Astro Ulagam caught up with Lelamekala, who runs an environmental conservation organisation Ohana EcoSteps Malaysia, which sells eco-friendly items, such as seedballs and resuable cotton pouch bags, in Seri Kembangan.

Stay off single use plastic

Her immediate hope for this coming Thaipusam, she said, is reducing single use plastic.

To this end, she suggests devotees bring their own cups - preferably silver tumblers, during temple visits on Thaipusam day.

"Enjoy your favourite moru or plain water using your own cup. Rinse with water once you are done and wipe with your handkerchiefs.

"Thadaaa done! Just count how many plastic cups you have saved in a day," she wrote in her Facebook note.

One can also cut down milk bottles and packets wastage by choosing to buy milk using own container from dairy farms, she says.

"The Veterinary Department can also provide you milk without packs. You don't need litres of milk, a small vessel should be good.

"If you can't find milk without packs, opt for panneer kavadi, sandana kavadi, panchamirtham kavadi, or sugar cane kavadi. Try to use items that you have, and go completely zero waste," she told Astro Ulagam.

Go green with kavadis too

Lelamekala pointed out that kavadis are also a big contributor of waste, due to the amount of plastic used in its making.

"Do not leave any waste behind after performing prayers by the river side before taking your kavadi. Your flower garlands, clothes and prayer items might contain plastics, which is going to ultimately end up in the sea.

"Be a responsible devotee," she said, adding that the yellow cloth used to cover milk pots (paal kudam), which are often found strewn around the temple compound after the prayers can also be brought back home, washed and reused for the following year's Thaipusam.

Devotees can also opt for eco-friendly kavadis which use palm leaves (like the ones commonly used in Mauritius), and peacock feathers for decoration, instead of one using polystyrene, she noted.

"Buy loose flowers and if you want a garland, look for one that uses banana fibre string instead of raffia string."

She has seen, first hand, the "damage" done by ceremonies done by married couples by the sea side, on 'Aadi Peruku' day.

"My family and I must have cleaned 'tonnes' of Hindu ritual items which were washed up on the Morib beach," she recalled.

Reduce, reuse, recycle

Other eco-friendly measures Lelamekala suggests are bringing your own water bottle to temples to reduce plastic bottle waste, and using public transport to reduce carbon footprint and save money at the same time.

"If you are planning to give annathanam (offering food/drinks), look for banana leaf or disposable food packaging/cups/plates.
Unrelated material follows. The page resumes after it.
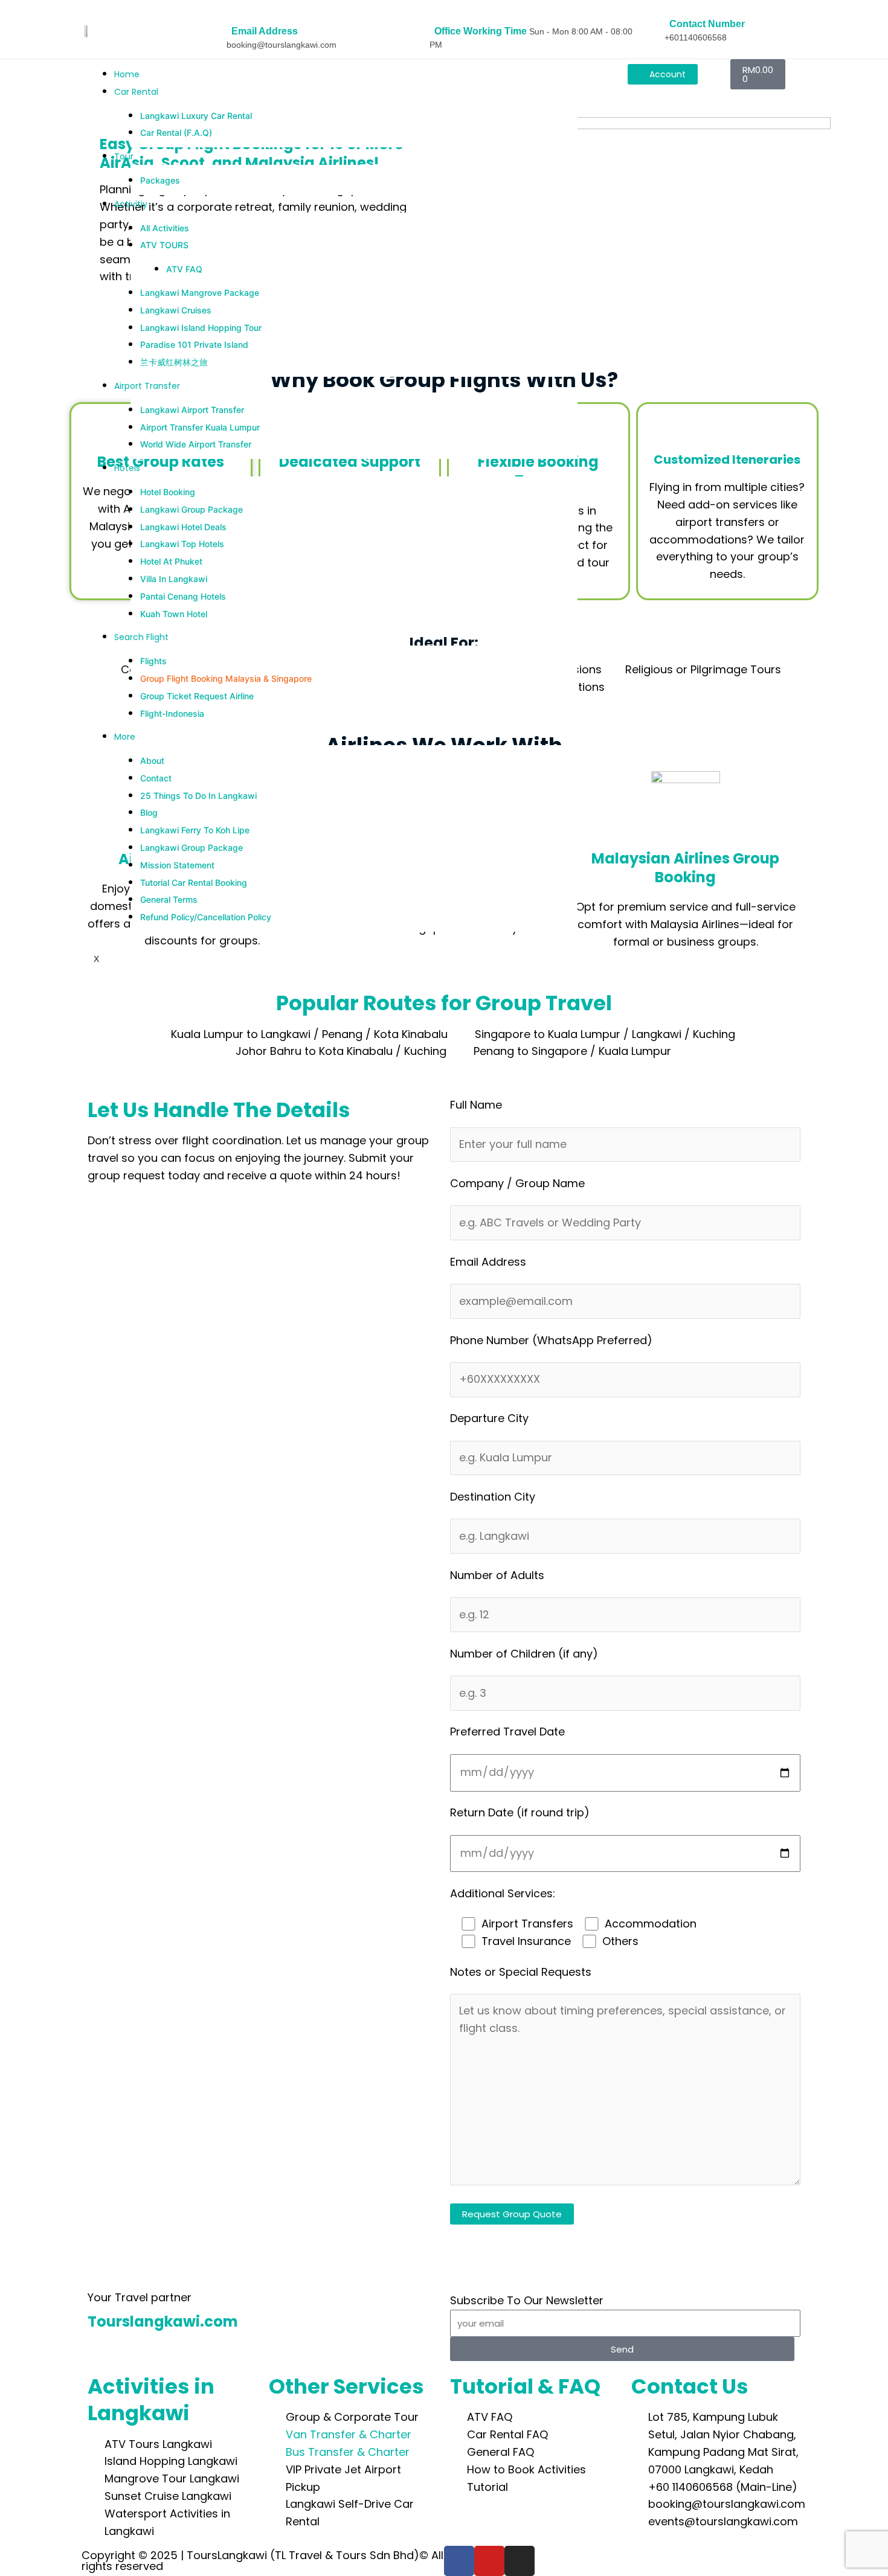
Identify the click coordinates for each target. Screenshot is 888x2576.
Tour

"When taking the food served, especially those in prepacked containers, take only what you need, and don't throw away what you can't consume. Donate the excessive food to the underprivileged," she said.

If for some reason waste cannot be avoided, they should be disposed of responsibly, she added.

"Bring back the waste, segregate them accordingly and send them for recycling."

If there's one thing that worries Lelamekala, it is the lack of awareness about the importance of being eco-friendly, in the society, despite seeing first hand, the "climate emergency" the world is dealing with now, she said.

"I have received criticisms from various quarters for some of my suggestions. However, I notice the younger generation are more eco-friendly, or are at least more receptive to the importance of going green.

"This maybe due to the fact they realise that it is up to them to fix what had been ruined by the generations before them.

"As much as the situation seems hopeless, there is still hope," she smiles.